Dividend reinvestment plan in a mutual fund scheme allows an investor to re-invest the dividend amount by purchasing additional units under the scheme on behalf of the investor. Net asset value (NAV) for the dividend reinvestment option is the same as that for the dividend payout option for a given mutual fund scheme.
How dividend reinvestment plan works?
On declaration of dividend, mutual fund scheme under the dividend reinvestment plan re-invests the dividend amount on an immediate basis into units of the same scheme at the net asset value (NAV) for a given day. So, units held in the investor's mutual fund portfolio increase with every dividend. As in the dividend payout option, declaration of the dividend results in the fall in the value of NAV and hence additional units are bought at ex-dividend NAV by the fund.
Thus, similar to growth option, dividends are not received in the hands of the investors in dividend reinvestment plan and are instead ploughed back by the mutual fund entity at its end. So, the option of dividend reinvestment in a way institutes enforced discipline.
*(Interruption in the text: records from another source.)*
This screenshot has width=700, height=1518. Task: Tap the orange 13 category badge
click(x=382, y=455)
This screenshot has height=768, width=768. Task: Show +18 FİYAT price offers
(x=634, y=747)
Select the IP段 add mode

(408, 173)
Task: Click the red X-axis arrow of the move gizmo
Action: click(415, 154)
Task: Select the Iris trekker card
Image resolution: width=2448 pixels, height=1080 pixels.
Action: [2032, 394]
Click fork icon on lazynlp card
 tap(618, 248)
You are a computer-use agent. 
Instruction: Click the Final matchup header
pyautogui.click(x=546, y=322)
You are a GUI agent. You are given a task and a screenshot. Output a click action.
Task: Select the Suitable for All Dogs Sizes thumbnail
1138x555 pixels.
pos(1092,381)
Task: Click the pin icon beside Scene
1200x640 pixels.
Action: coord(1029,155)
Further, the dividend reinvestment sub-option within the dividend option does not results in considerable change in the value of the investment. However, with every dividend, re-invested money is deemed as a new investment altogether.
How tax implications on Dividend reinvestment plan differ in case of debt funds and equity fund?
In case of debt funds, declaration of dividends attracts dividend distribution tax (DDT) @ 28.325%, including cess and surcharge. The levied DDT is not deducted in the hands of the investors instead the mutual fund organization deducts the amount from the distributable dividend and pays-off the remaining.
While investing in debt funds for less than a year, choice of dividend reinvestment plan in case you belong to a higher tax bracket of 30% would attract less total tax, including capital gains tax and DDT, in comparison to growth option. Else, in case you are in the tax bracket of 10% and 20%, choice of dividend-reinvestment plan would result in higher tax outgo as DDT rate is fairly higher in comparison to short term capital gains tax.
Investment into equity funds for a comparably longer time frame of over one year does not attracts either DDT or long-term capital gain tax for dividend reinvestment plan.